TASK TO CARRY OUT: Take the records underneath and set them down exactly.

INFORMATION SHOWN:

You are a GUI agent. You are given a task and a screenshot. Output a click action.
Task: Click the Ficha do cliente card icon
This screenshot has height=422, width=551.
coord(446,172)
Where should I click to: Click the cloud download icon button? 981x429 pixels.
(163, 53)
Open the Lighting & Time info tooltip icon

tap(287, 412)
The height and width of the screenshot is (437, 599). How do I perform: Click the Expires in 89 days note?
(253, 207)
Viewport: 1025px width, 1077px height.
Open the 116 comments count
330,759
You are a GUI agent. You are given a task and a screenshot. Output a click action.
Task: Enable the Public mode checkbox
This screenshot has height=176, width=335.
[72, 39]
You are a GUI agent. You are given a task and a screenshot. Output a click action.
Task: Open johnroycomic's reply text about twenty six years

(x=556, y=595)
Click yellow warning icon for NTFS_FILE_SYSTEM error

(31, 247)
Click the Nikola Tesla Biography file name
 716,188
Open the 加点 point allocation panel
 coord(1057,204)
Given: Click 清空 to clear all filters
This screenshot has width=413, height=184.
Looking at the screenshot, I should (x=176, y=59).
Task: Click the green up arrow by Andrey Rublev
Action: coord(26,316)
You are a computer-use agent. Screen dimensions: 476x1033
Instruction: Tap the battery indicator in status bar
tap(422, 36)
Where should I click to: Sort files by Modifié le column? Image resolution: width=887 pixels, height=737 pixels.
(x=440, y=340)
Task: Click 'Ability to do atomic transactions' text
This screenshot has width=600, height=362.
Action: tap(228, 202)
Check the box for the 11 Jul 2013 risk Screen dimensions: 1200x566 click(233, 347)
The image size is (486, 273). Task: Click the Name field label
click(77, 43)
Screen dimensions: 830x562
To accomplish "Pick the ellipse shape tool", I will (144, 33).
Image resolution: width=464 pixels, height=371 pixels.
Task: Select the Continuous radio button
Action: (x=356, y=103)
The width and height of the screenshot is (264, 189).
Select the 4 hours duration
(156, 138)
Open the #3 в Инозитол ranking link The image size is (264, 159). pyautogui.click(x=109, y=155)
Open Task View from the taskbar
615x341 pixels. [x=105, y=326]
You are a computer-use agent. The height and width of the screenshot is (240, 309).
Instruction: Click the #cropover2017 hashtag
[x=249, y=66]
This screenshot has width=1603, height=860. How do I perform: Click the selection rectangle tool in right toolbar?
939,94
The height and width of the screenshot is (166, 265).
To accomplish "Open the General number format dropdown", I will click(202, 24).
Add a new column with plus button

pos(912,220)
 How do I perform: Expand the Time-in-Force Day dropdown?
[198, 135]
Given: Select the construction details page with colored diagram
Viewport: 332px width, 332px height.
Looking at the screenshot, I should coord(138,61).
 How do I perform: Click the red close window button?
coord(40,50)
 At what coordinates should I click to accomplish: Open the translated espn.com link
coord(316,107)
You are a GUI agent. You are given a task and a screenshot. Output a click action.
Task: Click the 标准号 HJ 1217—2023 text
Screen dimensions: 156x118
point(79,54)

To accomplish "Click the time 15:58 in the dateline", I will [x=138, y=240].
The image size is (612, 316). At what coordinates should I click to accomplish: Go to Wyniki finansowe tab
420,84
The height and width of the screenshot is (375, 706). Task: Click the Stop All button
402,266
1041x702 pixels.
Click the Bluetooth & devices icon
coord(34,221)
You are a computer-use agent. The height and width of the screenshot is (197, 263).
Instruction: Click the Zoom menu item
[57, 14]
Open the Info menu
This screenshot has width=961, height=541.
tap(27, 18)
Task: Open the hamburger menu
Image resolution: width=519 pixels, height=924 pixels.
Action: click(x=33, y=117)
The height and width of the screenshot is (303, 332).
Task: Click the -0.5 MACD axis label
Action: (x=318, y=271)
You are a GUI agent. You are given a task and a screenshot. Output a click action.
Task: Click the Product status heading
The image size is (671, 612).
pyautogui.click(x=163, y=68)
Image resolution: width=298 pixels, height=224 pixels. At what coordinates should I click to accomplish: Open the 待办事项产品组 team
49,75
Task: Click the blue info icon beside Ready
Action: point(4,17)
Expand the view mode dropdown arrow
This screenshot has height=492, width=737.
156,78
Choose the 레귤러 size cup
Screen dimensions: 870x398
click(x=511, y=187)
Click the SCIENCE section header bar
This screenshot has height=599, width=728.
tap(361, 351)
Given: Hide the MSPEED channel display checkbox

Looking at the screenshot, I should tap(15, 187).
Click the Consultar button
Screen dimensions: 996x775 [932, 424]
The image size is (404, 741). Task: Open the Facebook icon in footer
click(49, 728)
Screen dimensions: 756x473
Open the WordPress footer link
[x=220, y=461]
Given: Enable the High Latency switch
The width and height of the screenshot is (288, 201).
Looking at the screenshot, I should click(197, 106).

RESPONSE TO THIS EXERCISE:
You are a GUI agent. You are given a task and a screenshot. Output a click action.
Task: Click the Ficha do cliente card icon
This screenshot has height=422, width=551.
coord(446,172)
Where should I click to: Click the cloud download icon button? 981x429 pixels.
(163, 53)
Open the Lighting & Time info tooltip icon

tap(287, 412)
The height and width of the screenshot is (437, 599). How do I perform: Click the Expires in 89 days note?
(253, 207)
Viewport: 1025px width, 1077px height.
Open the 116 comments count
330,759
You are a GUI agent. You are given a task and a screenshot. Output a click action.
Task: Enable the Public mode checkbox
This screenshot has height=176, width=335.
[72, 39]
You are a GUI agent. You are given a task and a screenshot. Output a click action.
Task: Open johnroycomic's reply text about twenty six years

(x=556, y=595)
Click yellow warning icon for NTFS_FILE_SYSTEM error

(31, 247)
Click the Nikola Tesla Biography file name
 716,188
Open the 加点 point allocation panel
 coord(1057,204)
Given: Click 清空 to clear all filters
This screenshot has width=413, height=184.
Looking at the screenshot, I should (x=176, y=59).
Task: Click the green up arrow by Andrey Rublev
Action: coord(26,316)
You are a computer-use agent. Screen dimensions: 476x1033
Instruction: Tap the battery indicator in status bar
tap(422, 36)
Where should I click to: Sort files by Modifié le column? Image resolution: width=887 pixels, height=737 pixels.
(x=440, y=340)
Task: Click 'Ability to do atomic transactions' text
This screenshot has width=600, height=362.
Action: tap(228, 202)
Check the box for the 11 Jul 2013 risk Screen dimensions: 1200x566 click(233, 347)
The image size is (486, 273). Task: Click the Name field label
click(77, 43)
Screen dimensions: 830x562
To accomplish "Pick the ellipse shape tool", I will (144, 33).
Image resolution: width=464 pixels, height=371 pixels.
Task: Select the Continuous radio button
Action: (x=356, y=103)
The width and height of the screenshot is (264, 189).
Select the 4 hours duration
(156, 138)
Open the #3 в Инозитол ranking link The image size is (264, 159). pyautogui.click(x=109, y=155)
Open Task View from the taskbar
615x341 pixels. [x=105, y=326]
You are a computer-use agent. The height and width of the screenshot is (240, 309).
Instruction: Click the #cropover2017 hashtag
[x=249, y=66]
This screenshot has width=1603, height=860. How do I perform: Click the selection rectangle tool in right toolbar?
939,94
The height and width of the screenshot is (166, 265).
To accomplish "Open the General number format dropdown", I will click(202, 24).
Add a new column with plus button

pos(912,220)
 How do I perform: Expand the Time-in-Force Day dropdown?
[198, 135]
Given: Select the construction details page with colored diagram
Viewport: 332px width, 332px height.
Looking at the screenshot, I should coord(138,61).
 How do I perform: Click the red close window button?
coord(40,50)
 At what coordinates should I click to accomplish: Open the translated espn.com link
coord(316,107)
You are a GUI agent. You are given a task and a screenshot. Output a click action.
Task: Click the 标准号 HJ 1217—2023 text
Screen dimensions: 156x118
point(79,54)

To accomplish "Click the time 15:58 in the dateline", I will [x=138, y=240].
The image size is (612, 316). At what coordinates should I click to accomplish: Go to Wyniki finansowe tab
420,84
The height and width of the screenshot is (375, 706). Task: Click the Stop All button
402,266
1041x702 pixels.
Click the Bluetooth & devices icon
coord(34,221)
You are a computer-use agent. The height and width of the screenshot is (197, 263).
Instruction: Click the Zoom menu item
[57, 14]
Open the Info menu
This screenshot has width=961, height=541.
tap(27, 18)
Task: Open the hamburger menu
Image resolution: width=519 pixels, height=924 pixels.
Action: click(x=33, y=117)
The height and width of the screenshot is (303, 332).
Task: Click the -0.5 MACD axis label
Action: (x=318, y=271)
You are a GUI agent. You are given a task and a screenshot. Output a click action.
Task: Click the Product status heading
The image size is (671, 612).
pyautogui.click(x=163, y=68)
Image resolution: width=298 pixels, height=224 pixels. At what coordinates should I click to accomplish: Open the 待办事项产品组 team
49,75
Task: Click the blue info icon beside Ready
Action: point(4,17)
Expand the view mode dropdown arrow
This screenshot has height=492, width=737.
156,78
Choose the 레귤러 size cup
Screen dimensions: 870x398
click(x=511, y=187)
Click the SCIENCE section header bar
This screenshot has height=599, width=728.
tap(361, 351)
Given: Hide the MSPEED channel display checkbox

Looking at the screenshot, I should tap(15, 187).
Click the Consultar button
Screen dimensions: 996x775 [932, 424]
The image size is (404, 741). Task: Open the Facebook icon in footer
click(49, 728)
Screen dimensions: 756x473
Open the WordPress footer link
[x=220, y=461]
Given: Enable the High Latency switch
The width and height of the screenshot is (288, 201).
Looking at the screenshot, I should click(197, 106).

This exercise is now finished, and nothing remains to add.